_TASK ITEM:_ Look through the records, and wherever the string "agent" turns up, copy out that line.

BEGIN TASK INPUTS

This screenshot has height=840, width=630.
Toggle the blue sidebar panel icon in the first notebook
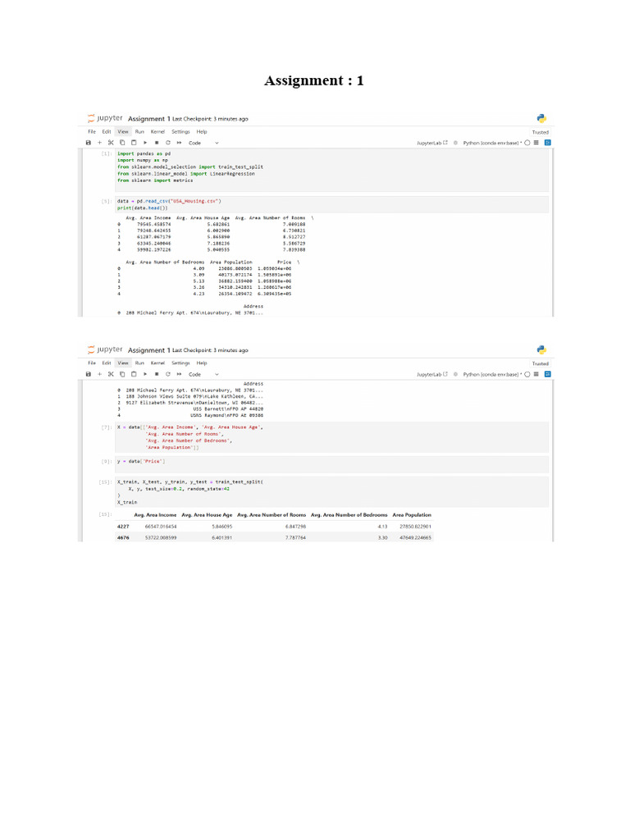pos(547,143)
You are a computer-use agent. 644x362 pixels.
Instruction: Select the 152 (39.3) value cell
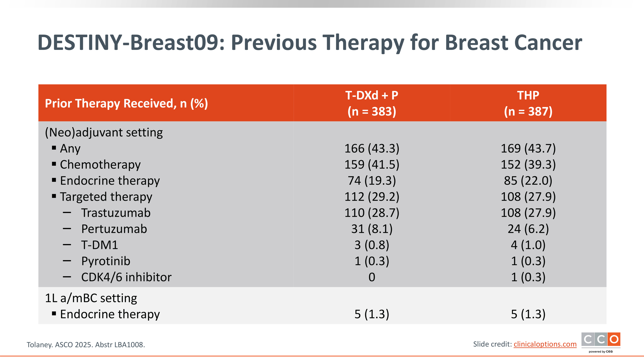(x=528, y=165)
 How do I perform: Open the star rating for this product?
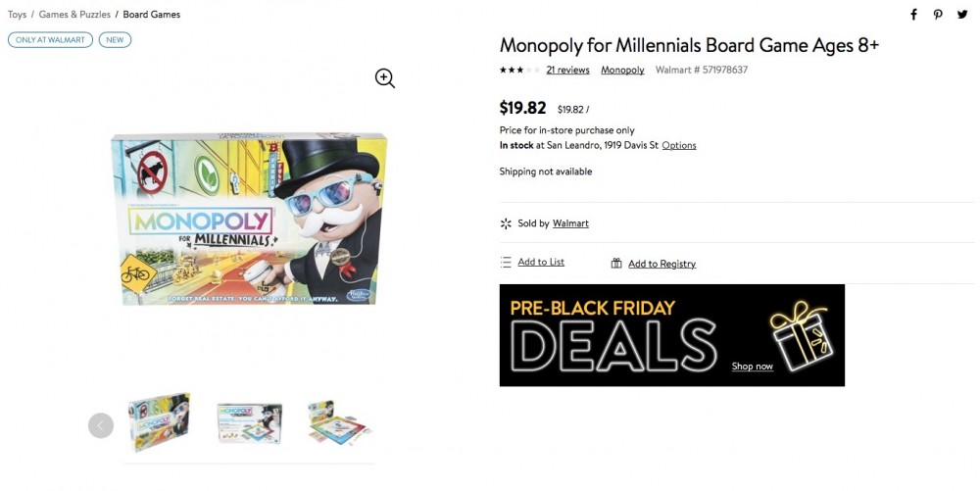(x=519, y=70)
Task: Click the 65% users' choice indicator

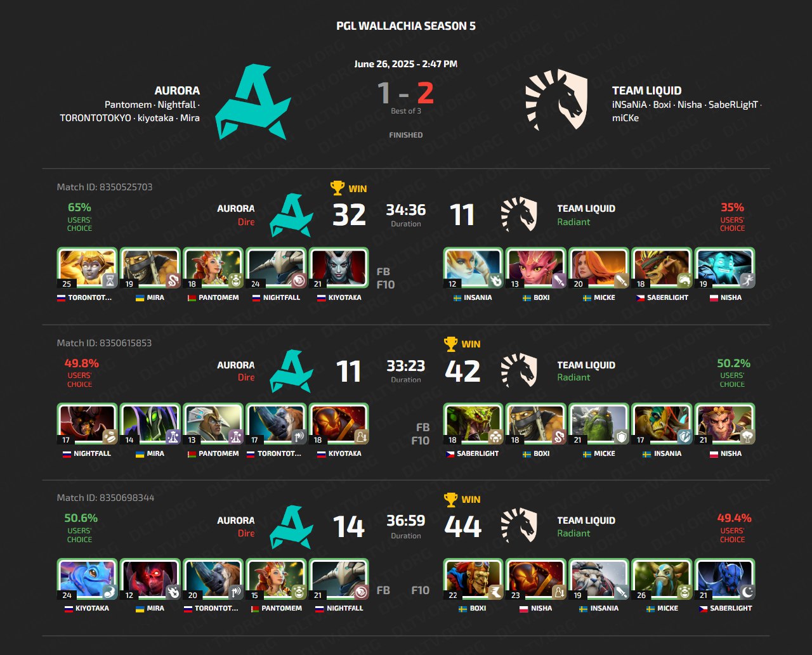Action: click(79, 216)
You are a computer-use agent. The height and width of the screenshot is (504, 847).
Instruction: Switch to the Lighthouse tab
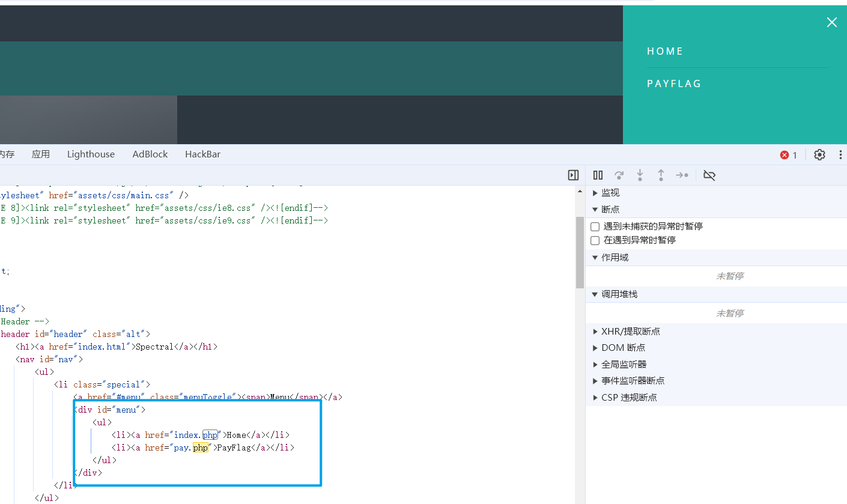91,154
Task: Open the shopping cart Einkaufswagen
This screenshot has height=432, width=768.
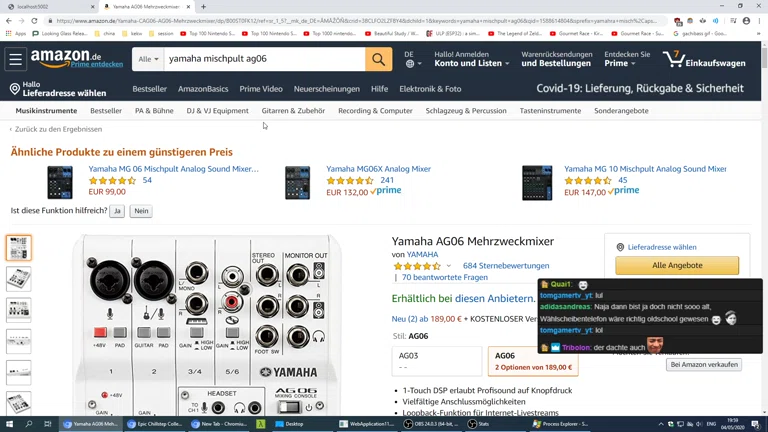Action: (704, 60)
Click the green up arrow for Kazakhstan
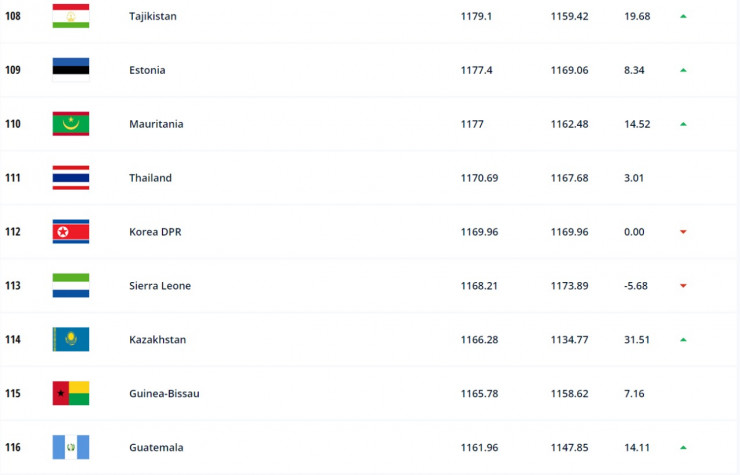Screen dimensions: 740x475 coord(683,340)
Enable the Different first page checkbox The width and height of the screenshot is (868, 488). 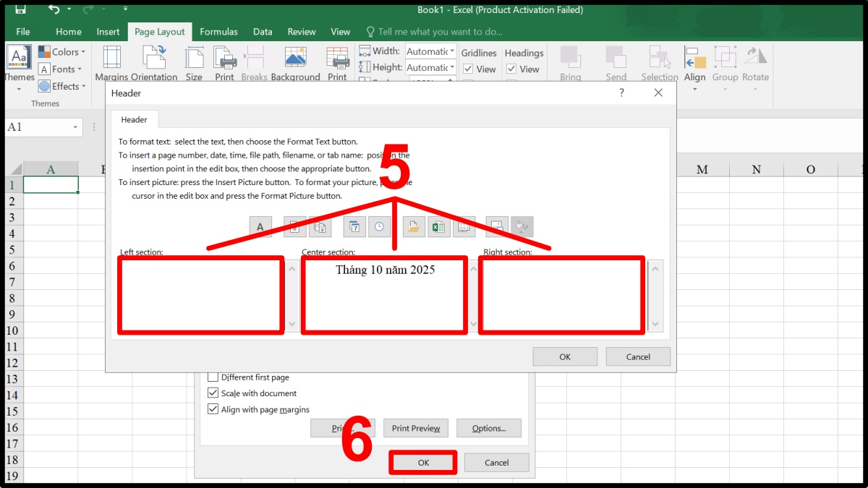click(213, 377)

END TASK INPUTS

_ANSWER TO THE EXERCISE:_
You are a computer-use agent. 644x362 pixels.
You are a computer-use agent. The height and width of the screenshot is (504, 847).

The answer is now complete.